Дьяки переглянулись недоумённо, однако ни слова не проронили. Боярин же своё тянет:

— Зазвал я вас по такому случаю. Занемог я и смерть боюсь на чужбине принять. — И шмыгнул носом, себя жалеючи. Потом снова заговорил: — Посему задумал я домой, на Москву ворочаться. Один поеду. Здесь же, с крымцами, посольство править перепоручаю тебе, Василий. Как с ханом речь вести, ты ведаешь, поди, получше моего, и о чём уговор держать, ежели Менгли-Гирей ка согласие даст, ты без меня, дьяк, знаешь.

Морозов склонился, ответил:

— Государево посольство вести — честь великая…

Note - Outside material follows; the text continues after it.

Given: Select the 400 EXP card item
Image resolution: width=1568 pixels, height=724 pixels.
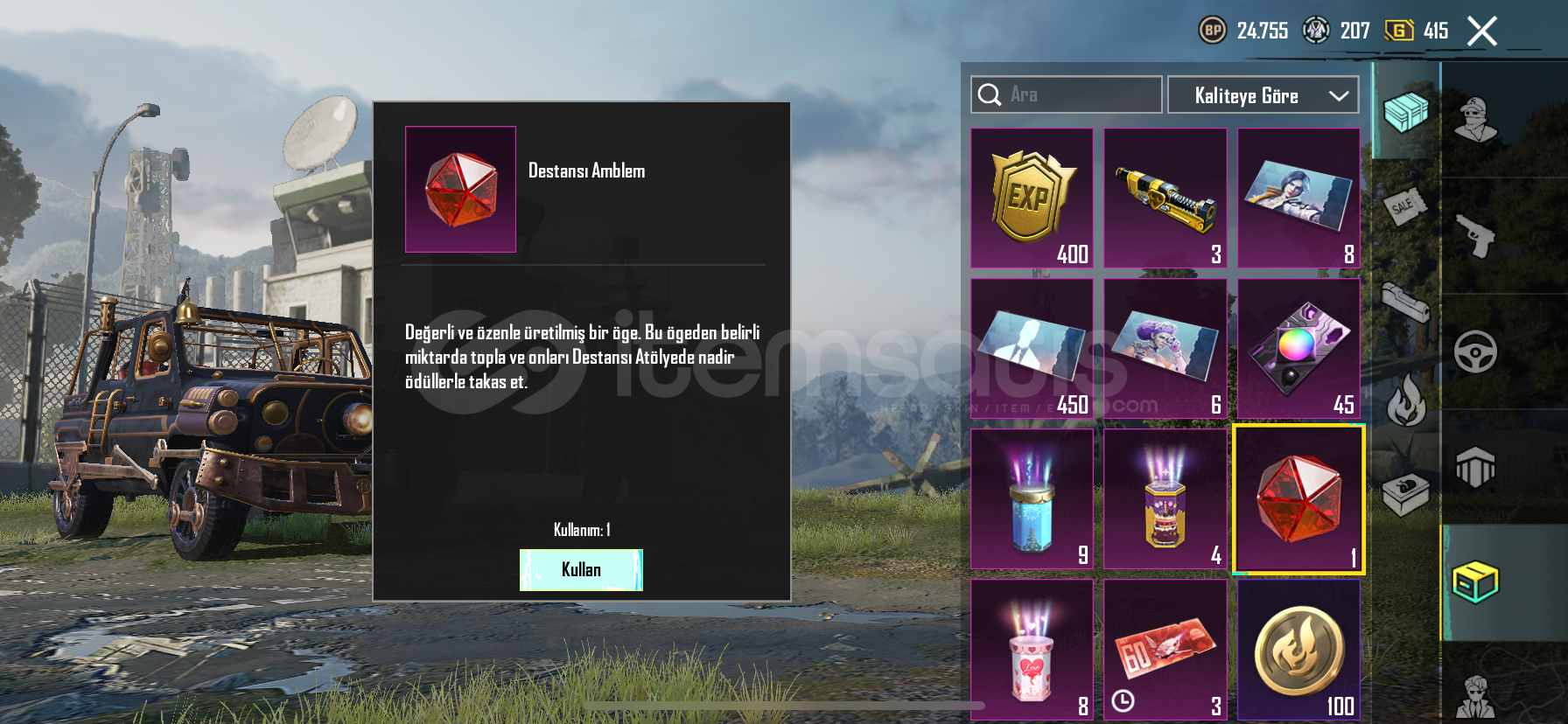Looking at the screenshot, I should click(1032, 198).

— Во-во! — ухватился за его слова боярин. — Верно сказываешь, Василий. Ты дьяк знатный, у государя в почёте превеликом. Нынче пущай челядь колымагу в обратную дорогу готовит. А ты, Сергунька, со мной поедешь…

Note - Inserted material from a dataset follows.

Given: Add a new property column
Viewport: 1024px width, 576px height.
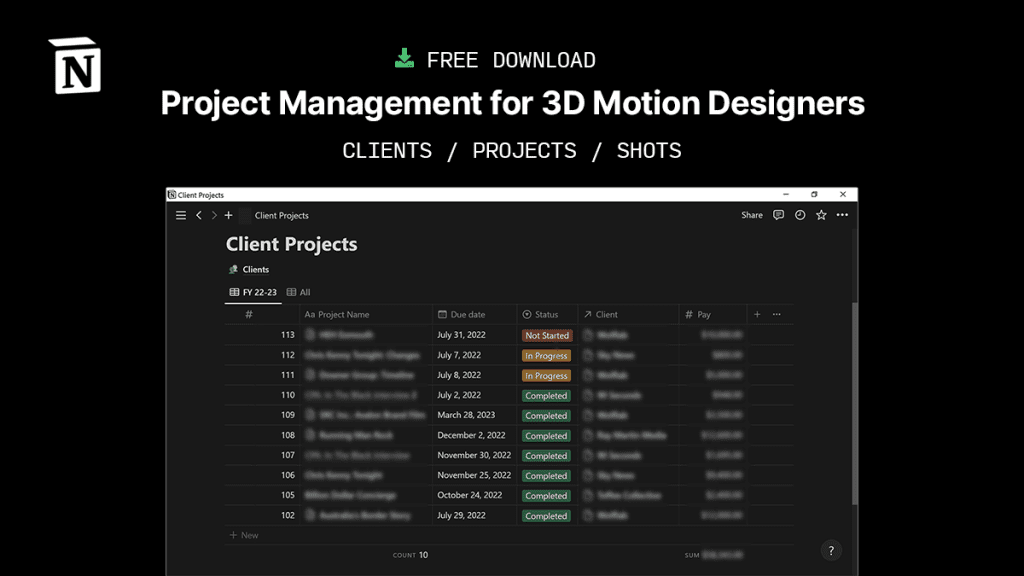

Сборы скорые. Неделя минула, как выехали из Бахчисарая. За перешейком снега начались. У колымаги колеса сняли, на полозья поставили. Радуется Сергуня, и челядь повеселела, в Москву путь держат. Боярин Твердя доволен, и месяца не пройдёт, как заявится к боярыне Степаниде. Перво-наперво в баньке душу отведёт, потом наестся щец горячих на птичьем отваре и на тёплую перину завалится.

* * *

Явился в караван-сарай мурза Исмаил. Забрёл в клетушку к дьякам. Те гостя не ждали, удивились, но виду не подали. У мурзы глазки маленькие, хитрые. Уселся на коврике, ноги подвернул калачиком, на дьяков смотрит с ухмылочкой и ни слова.

Морозов Мамыреву по плечо, приподнялся на цыпочках, шепнул:

— Принеси, авось язык развяжет, и толмача покличь.

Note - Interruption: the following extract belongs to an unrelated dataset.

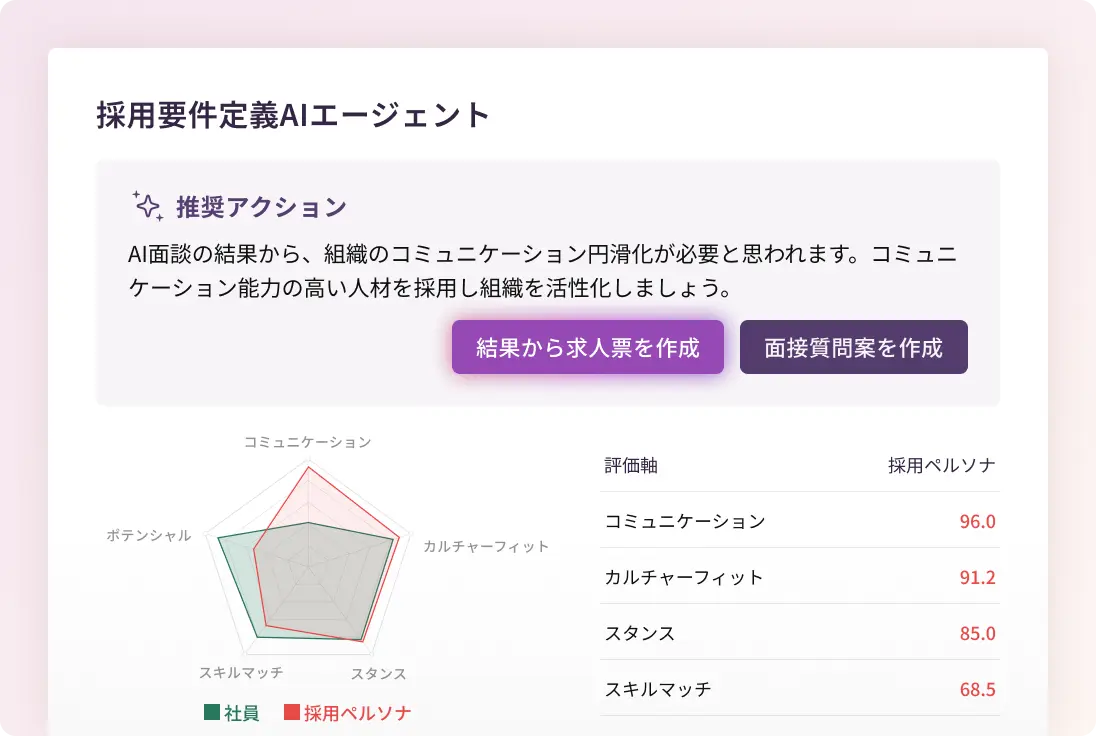Click the 85.0 score in スタンス row

(x=976, y=633)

Тот кивнул, ушёл, а Морозов напротив мурзы уселся на пол, откашлялся в кулак. Дьяка судьба разумом не обидела, и в жизни Морозов многому обучился. С посольством не единожды езживал. Доводилось побывать и у польского короля, и у казанского хана, и даже у магистра ливонского. А что до Бахчисарая, так это уж в третий раз. Обычай крымчаков дьяк хорошо изведал…

Мурза Исмаил лисий треух скинул, положил рядышком, стрижёт раскосыми глазками. Морозов тоже помалкивает, выжидает.

Вскорости воротился Мамырев с толмачом. В руке у дьяка связка куниц. Положил мурзе на колени. Тот рот раскрыл от удовольствия, языком зацокал и грязной рукой гладит мягкие шкурки, перебирает.

— Эк его… — скривился Мамырев.

Насладившись подарком, мурза поднял глаза на Морозова, залопотал по-своему.

— Исмаил сказывает, Сигизмундовы послы к хану прибыли, — еле успевает переводить толмач.

Морозов шею вытянул по-гусиному, выдохнул:

— Ну, ну?

— Ещё, — продолжает толмач, — привезли те послы дары богатые не токмо хану, но и всем его родственникам, особливо царевичу Ахмат-Гирею и Кудаяр-мурзе.

— Как оно завернулось, — протянул Морозов.

Исмаил подхватился, сунул куничек под полу широкого малахая, нахлобучил треух.

— Скажи ему, — повернулся к толмачу Морозов, — за весть спасибо. Да пусть нас не забывает, заходит в караван-сарай, а мы его отблагодарим.